On Wed, Oct 17, 2012 at 1:57 PM, Michael Gilbert <mgilb...@debian.org>wrote:

> On Tue, Oct 16, 2012 at 6:49 PM, Matthew Grant wrote:
> > Can Bug #690569 (DNS wildcards fail to resolve with DNSsec enabled -
> breaks
> > RFC 4035)be reclassified as grave, or at least Important severity?
>

You implied a bug severity increase.  Its now at important.


> >
> > We  need to get something done about this one.  Having to turn off DNSSEC
> > validation to get correct resolution behaviour is not good for security
> re
> > DNS cache poisoning  attacks, which is why DNSSEC was implemented in DNS.
>
> I did a diff between 9.6-R5 and -R6 and extracted the parts seeming to
> relate to wildcard handling.  Someone will have to look at whether
> those are the right changes and if they're complete, and then port it
> to the current version.  See attached.
>

Checked diff.  Its looks a mess.  Have you compiled bind9 package and
checked that it handles wiildcard query?

I am not confident that data structures are handled correctly.  (Used to be
professional router C programmer, and have extensive kernel patch
experience)

Could someone on the security team who knows bind9 look at this please to
see if they can patch bind9 9.8.1.dfsg-4.2 and 9.7.3 (squeeze)?


> > Also, to resolve this, is it alright to NMU Bind 9.8.4 (latest 9.8.x)
> > please. Lamount Jones, it would be good if you could do this please?
>  Does
> > not look that hard.  Have looked in bind9 package git.
>
> No.  We're in the freeze now.  Fixes need to be backported.

Records from a data source:
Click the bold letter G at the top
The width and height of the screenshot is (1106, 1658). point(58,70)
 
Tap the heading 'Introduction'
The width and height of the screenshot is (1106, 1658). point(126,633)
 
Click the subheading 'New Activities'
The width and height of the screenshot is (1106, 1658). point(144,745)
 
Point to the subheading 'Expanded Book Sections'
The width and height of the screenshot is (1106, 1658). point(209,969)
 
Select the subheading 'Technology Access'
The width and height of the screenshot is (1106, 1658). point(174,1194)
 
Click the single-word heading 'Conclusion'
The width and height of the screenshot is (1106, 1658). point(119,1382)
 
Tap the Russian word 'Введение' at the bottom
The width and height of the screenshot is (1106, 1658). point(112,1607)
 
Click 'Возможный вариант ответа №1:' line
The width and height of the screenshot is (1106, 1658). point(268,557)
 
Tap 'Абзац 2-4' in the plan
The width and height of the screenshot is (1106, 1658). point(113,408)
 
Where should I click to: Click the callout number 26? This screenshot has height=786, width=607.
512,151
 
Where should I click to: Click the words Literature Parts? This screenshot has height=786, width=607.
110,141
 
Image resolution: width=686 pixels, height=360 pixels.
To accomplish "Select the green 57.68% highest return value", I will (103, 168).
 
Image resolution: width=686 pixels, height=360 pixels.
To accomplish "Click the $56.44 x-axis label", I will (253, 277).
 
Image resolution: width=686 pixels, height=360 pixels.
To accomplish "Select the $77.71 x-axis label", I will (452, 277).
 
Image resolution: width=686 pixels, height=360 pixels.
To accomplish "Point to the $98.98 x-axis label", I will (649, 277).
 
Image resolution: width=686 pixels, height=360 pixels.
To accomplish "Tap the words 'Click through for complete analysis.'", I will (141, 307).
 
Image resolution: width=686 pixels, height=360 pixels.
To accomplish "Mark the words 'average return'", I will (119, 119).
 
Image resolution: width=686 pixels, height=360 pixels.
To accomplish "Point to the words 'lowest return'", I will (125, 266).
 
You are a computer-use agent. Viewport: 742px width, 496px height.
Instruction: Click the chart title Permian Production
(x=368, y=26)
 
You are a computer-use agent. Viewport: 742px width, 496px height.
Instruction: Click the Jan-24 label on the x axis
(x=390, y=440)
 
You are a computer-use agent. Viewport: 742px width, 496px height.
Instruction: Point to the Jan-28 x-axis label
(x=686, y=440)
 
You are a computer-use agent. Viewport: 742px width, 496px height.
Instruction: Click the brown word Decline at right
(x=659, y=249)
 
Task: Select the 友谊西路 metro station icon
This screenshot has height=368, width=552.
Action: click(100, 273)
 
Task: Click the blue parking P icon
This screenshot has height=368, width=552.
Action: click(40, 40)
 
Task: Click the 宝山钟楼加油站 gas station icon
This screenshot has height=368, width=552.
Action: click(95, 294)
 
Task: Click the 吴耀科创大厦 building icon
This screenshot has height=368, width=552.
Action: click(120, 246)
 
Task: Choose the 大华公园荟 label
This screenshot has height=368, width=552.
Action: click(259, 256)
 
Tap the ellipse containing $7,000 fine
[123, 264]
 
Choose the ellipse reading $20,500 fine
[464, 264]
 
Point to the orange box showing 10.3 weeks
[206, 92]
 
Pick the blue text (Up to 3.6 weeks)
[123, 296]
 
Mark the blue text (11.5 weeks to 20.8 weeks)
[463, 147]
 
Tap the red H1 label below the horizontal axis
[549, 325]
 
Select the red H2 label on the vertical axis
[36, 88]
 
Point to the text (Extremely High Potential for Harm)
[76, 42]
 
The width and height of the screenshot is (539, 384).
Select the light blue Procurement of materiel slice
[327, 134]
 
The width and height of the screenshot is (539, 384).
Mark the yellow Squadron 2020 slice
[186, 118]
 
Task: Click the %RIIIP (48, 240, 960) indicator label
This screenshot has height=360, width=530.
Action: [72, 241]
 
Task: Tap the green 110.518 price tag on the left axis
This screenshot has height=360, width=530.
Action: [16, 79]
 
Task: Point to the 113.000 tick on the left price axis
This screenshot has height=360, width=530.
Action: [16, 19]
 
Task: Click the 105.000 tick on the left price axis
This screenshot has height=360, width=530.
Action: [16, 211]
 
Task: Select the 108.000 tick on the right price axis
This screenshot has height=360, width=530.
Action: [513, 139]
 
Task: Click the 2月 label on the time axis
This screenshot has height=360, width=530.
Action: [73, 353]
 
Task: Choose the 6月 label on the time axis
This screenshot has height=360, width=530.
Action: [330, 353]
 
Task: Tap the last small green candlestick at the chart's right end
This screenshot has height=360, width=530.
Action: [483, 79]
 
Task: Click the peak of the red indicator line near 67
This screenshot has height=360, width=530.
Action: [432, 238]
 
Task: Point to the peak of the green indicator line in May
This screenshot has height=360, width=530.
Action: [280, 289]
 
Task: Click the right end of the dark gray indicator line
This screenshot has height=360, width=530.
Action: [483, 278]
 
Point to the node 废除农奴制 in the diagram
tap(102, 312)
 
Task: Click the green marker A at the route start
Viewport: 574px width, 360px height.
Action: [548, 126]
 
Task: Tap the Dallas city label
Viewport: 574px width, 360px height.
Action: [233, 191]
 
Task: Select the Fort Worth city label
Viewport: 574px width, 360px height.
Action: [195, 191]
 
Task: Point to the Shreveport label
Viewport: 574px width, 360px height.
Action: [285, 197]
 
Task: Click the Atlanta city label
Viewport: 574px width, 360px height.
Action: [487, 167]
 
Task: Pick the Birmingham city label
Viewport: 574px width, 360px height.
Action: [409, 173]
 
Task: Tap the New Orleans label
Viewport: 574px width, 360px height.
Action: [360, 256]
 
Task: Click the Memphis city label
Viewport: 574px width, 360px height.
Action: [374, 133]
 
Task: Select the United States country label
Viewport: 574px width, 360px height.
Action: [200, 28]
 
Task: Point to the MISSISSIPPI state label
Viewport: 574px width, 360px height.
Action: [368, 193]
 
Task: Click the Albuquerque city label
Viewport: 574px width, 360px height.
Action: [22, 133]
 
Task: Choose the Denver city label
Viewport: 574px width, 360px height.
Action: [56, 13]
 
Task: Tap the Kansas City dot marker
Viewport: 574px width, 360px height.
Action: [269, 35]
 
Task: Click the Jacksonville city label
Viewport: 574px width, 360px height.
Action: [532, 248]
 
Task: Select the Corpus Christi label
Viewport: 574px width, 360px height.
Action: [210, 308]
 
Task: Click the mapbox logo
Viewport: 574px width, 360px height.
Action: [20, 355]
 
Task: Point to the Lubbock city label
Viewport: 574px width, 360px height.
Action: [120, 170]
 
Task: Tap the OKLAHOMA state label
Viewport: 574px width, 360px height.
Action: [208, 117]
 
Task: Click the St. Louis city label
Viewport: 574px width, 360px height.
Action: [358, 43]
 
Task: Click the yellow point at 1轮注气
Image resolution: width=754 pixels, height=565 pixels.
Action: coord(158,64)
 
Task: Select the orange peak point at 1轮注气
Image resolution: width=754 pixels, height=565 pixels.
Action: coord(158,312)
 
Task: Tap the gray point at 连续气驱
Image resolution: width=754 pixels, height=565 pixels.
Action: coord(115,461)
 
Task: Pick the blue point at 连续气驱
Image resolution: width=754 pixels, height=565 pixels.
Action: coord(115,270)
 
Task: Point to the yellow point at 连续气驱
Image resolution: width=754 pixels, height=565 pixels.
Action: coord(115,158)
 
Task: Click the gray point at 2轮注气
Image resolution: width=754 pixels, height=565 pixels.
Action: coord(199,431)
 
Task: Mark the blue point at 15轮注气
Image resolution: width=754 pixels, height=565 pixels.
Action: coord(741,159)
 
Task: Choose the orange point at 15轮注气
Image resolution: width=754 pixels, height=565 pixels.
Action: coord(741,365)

(Set of tasks):
• A. In the email thread about the bind9 DNSSEC bug, what severity is the bug now at?
• B. Proceed with the email thread about the bind9 DNSSEC bug, writing on from its last line.
The records were taken from a different source than the text.

(Exercise results):
• A. It is now at important severity.

• B.
>

If backporting a fix is not possible with the certainty of no introduced
bugs,  we have no choice.

Debian Bind9 cannot ship with a basic DNS protocol handling error. As it
stands it is severely broken in the resolver.  DNSSEC on the Internet is
now a must.

ISC have been diligent in backporting fixes to their 9.8.x minor version
stream.  There are only one or 2 new features, and I believe 1 or 2
configuration changes that are backwards compatible Consequently Bind 9.8.4
(or 9.7.7) is mostly coherent with Debian's policy of back porting fixes.
(ISC really know their own data structures, but also unfortunately do not
make their VCS publicly available, only release complete tarballs, so
finding the 100% correct patch can be a major problem.)  I believe a policy
exception is possible in this case if needed, given that bind9 is such an
important piece of software.

My case is put.  Could the security team please help to determine what to
do.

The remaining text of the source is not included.